Short exercise 1: In the records, from the first line through the line containing "Click the compatibility", replace "Instruction" with "Command" and leave everything else unchanged. Give back only those lines.

Text extract:
>>>>
Dang Sky!! Go big or go home!

Love the vision and execution. Youre not messing around. Can't wait to see the finished product.


----------



## colker1 (Jan 6, 2004)

awesome..thinking about moving as well and i open this.. GREAT!!!!!!!!!!!!!!


----------



## Boy named SSue (Jan 7, 2004)

Sad to see you leave San Diego but Portland should be an awesome fit for you. Truth be told, I always liked the Bird Rock location with the mini MTB museum over the Fern St. one (which was the most beautiful bike shop I've ever been in, ever). I can't imagine what you will do with that much space but I know it will be amazing.

Best wishes and I'll definitely be through when I visit Portland. Keep an eye out for a Ritchey softtail in team colors ridden by my friend Jeff.


----------



## laffeaux (Jan 4, 2004)

Great job Sky! The shop looks like it's taking shape.


----------



## rev106 (Jul 9, 2009)

Good luck Sky, that is a huge shop! Should be awesome.

Paul
Atomic Cycles.


----------



## Rumpfy (Dec 21, 2003)

Portland just got significantly more attractive. 

The grand opening is really going to be something!


----------



## sandmangts (Feb 16, 2004)

I am glad I opened this thread. I was going to go bring a frame to you guys to have some canti bosses brazed on. Oh well, it is better for you guys, the support for cycling in SD kinda sucks.


----------



## sq_root_of_2 (Sep 7, 2008)

I will be there. 

Good luck with this!!


----------



## ranier (Sep 9, 2003)
<<<<
Given data:
>>>>
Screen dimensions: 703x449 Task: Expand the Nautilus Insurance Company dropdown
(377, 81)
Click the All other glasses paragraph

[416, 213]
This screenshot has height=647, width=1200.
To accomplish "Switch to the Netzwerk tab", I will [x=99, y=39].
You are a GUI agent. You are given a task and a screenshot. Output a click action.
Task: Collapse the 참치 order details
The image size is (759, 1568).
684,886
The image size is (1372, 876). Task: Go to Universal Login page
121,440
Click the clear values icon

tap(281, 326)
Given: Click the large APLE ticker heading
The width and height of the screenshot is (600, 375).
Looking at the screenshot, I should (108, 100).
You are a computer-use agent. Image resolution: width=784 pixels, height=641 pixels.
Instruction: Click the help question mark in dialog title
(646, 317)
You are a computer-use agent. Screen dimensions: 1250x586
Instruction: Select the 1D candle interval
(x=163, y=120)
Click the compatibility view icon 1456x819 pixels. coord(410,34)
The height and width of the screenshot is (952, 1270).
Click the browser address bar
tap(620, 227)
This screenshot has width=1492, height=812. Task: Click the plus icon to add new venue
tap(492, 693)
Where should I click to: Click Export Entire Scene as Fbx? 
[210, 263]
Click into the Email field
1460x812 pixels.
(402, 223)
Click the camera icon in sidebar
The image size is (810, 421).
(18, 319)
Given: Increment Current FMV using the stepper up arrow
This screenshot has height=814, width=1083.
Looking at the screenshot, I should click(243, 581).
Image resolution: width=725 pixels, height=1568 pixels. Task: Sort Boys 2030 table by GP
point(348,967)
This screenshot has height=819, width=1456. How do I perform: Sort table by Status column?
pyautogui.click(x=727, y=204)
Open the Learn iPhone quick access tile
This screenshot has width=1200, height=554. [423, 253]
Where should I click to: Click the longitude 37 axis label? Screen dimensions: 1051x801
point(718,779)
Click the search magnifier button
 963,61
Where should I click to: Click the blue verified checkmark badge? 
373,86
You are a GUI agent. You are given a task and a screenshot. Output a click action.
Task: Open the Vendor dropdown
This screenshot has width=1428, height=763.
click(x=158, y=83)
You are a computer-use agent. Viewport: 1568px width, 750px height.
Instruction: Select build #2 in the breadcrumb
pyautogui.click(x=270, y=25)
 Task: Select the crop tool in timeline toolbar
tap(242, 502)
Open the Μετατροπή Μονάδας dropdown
<<<<
Short exercise 2:
Answer these questions about the forum thread on the shop's move:
(a) To which city is the shop moving?
(b) What shop name does rev106 sign with?
(c) What bike will the friend named Jeff be riding?

Complete answer 1:
Screen dimensions: 703x449 Task: Expand the Nautilus Insurance Company dropdown
(377, 81)
Click the All other glasses paragraph

[416, 213]
This screenshot has height=647, width=1200.
To accomplish "Switch to the Netzwerk tab", I will [x=99, y=39].
You are a GUI agent. You are given a task and a screenshot. Output a click action.
Task: Collapse the 참치 order details
The image size is (759, 1568).
684,886
The image size is (1372, 876). Task: Go to Universal Login page
121,440
Click the clear values icon

tap(281, 326)
Given: Click the large APLE ticker heading
The width and height of the screenshot is (600, 375).
Looking at the screenshot, I should (108, 100).
You are a computer-use agent. Image resolution: width=784 pixels, height=641 pixels.
Command: Click the help question mark in dialog title
(646, 317)
You are a computer-use agent. Screen dimensions: 1250x586
Command: Select the 1D candle interval
(x=163, y=120)
Click the compatibility view icon 1456x819 pixels. coord(410,34)

Complete answer 2:
(a) Portland
(b) Atomic Cycles
(c) A Ritchey softtail in team colors